Luego del punto de prensa, en el matinal hicieron hincapié en lo que dijo Garay sobre la doctora Cordero. Se lo consultan directamente a la corresponsal de Canal 13 en Rumania.

Martín Cárcamo: “En algún momento, Rafael Garay cita a la doctora Cordero de una forma bien particular. ¿Qué es lo que escuchaste tú? Porque aquí se escuchaba medio entrecortado. Estamos con la doctora acá”

Mariana Díaz (corresponsal): “Lo que dijo es que había estado siguiente hoy en la mañana lo que decía la doctora Cordero, había tenido ganas de irse a vomitar, porque era todo falso, absolutamente falso, y que eran aberraciones”
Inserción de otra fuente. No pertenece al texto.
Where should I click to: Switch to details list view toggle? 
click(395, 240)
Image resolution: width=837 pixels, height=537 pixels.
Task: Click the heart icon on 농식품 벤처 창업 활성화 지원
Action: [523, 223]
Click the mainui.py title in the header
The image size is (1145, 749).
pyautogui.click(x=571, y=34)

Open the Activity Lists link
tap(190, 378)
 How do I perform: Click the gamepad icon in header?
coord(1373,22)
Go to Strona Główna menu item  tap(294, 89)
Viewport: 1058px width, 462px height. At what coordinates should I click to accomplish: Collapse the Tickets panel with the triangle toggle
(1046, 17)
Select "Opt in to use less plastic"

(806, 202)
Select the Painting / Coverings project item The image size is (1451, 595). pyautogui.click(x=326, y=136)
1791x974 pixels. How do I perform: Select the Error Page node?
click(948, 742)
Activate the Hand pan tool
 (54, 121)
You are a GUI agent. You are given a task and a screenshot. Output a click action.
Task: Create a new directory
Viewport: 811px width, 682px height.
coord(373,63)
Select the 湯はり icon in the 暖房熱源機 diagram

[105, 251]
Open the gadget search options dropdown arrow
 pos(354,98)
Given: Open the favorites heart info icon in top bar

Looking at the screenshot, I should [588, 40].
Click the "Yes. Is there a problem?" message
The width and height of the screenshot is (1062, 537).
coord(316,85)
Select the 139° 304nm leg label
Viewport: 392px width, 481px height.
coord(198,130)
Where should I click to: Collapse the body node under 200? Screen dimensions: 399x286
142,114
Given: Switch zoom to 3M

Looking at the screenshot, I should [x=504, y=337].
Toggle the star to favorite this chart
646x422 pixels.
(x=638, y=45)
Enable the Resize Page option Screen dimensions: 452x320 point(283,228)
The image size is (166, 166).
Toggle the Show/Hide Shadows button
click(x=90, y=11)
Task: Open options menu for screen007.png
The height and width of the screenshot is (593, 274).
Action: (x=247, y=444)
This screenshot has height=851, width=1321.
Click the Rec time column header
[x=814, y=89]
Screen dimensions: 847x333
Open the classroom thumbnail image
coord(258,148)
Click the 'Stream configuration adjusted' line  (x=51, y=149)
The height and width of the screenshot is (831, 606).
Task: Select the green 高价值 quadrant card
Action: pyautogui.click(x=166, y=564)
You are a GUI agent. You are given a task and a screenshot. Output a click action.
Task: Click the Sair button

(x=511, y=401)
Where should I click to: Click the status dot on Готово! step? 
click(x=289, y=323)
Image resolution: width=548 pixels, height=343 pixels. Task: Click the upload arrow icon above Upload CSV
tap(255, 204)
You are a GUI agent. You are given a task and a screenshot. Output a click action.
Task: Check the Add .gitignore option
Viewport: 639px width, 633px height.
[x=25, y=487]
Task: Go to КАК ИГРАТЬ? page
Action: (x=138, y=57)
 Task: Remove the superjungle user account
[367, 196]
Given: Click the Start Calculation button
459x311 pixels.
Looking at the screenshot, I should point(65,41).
Cordero: “No. Yo quiero decir al respecto. No es en este canal. A mí me hizo una entrevista Lucho Gálvez el viernes pasado, en ocasión de la noticia que sus colegas lanzaron, en relación de que él le había pegado a la señora rumana. Entonces, ¿cómo lo explica usted? La única explicación posible es que él puede haber tenido un cuadro de abstinencia, porque los que hemos trabajado con él, y gente que lo vio en Televisión Nacional, hablando ebrio. Puede ser abstinencia por alcohol o drogas, puede. Opiné como médico”.